Cooper and his family spent some days drinking the waters at Spa, with best effects for Mrs. Cooper—not over-strong since the Paris days. They left its grass of "ghostly green" when the "dog-star raged with all its fury," and "came on old Aix-la-Chapelle, well-cloaked and carriage windows closed." In compliment to the republic of letters the postman called on Cooper here, and like tribute was also paid two posts farther on, where he was asked if he "was the man who wrote books!" That day was well spent when they reached the terrace above the Rhine and got their first view of the towers of Cologne. In "fine, lofty rooms" overlooking a garden, they here enjoyed a night's rest, a breakfast, and then a pilgrimage to "the unfinished cathedral, that wonder of Gothic architecture." A visit was paid to the house in which Rubens was born, it is said, and the very room which sheltered the last moments of Mary of Medicis, wife of Henry IV and mother of Louis XIII of France. Cooper thought it "a better sort of burgher home," and saw it as "a public house."
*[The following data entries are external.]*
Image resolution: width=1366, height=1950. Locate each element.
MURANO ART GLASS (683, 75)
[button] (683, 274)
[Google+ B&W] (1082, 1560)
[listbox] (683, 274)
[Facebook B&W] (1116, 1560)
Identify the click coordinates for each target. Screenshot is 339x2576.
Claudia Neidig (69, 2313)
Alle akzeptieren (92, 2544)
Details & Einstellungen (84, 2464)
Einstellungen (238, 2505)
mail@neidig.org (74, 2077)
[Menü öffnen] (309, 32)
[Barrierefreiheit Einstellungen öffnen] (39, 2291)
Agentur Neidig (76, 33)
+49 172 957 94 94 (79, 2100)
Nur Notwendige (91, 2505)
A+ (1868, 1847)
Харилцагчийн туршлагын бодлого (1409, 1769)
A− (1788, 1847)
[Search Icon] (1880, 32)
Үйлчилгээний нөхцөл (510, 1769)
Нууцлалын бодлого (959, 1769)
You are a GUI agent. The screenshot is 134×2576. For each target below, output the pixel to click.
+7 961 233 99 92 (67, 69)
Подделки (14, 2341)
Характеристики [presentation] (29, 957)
Again on the wing, they passed the student-town of Bonn, Rhine ruins of charming legend on the near and far banks of the river, until on
an island in the Rhine they found rest and refreshment at a convent-inn. The host, wife, child, cook, and soldiers three, quartered there, gave them welcome and good cheer. Their parlor was that of the lady abbess, and her bedchamber fell to Mrs. Cooper. "The girls were put into cells, where girls ought never to be put," wrote their father. He "sallied forth alone, in quest of sensation," and got it in the muttering of thunder, and the flashing of lightning over the "pitchy darkness of the seven mountains." And he and the fiercely howling winds from the trees had a chase through the gloomy cloisters, whence he saw, in the vast, cavern-like kitchen, the honest islanders eating with relish his surplus supper.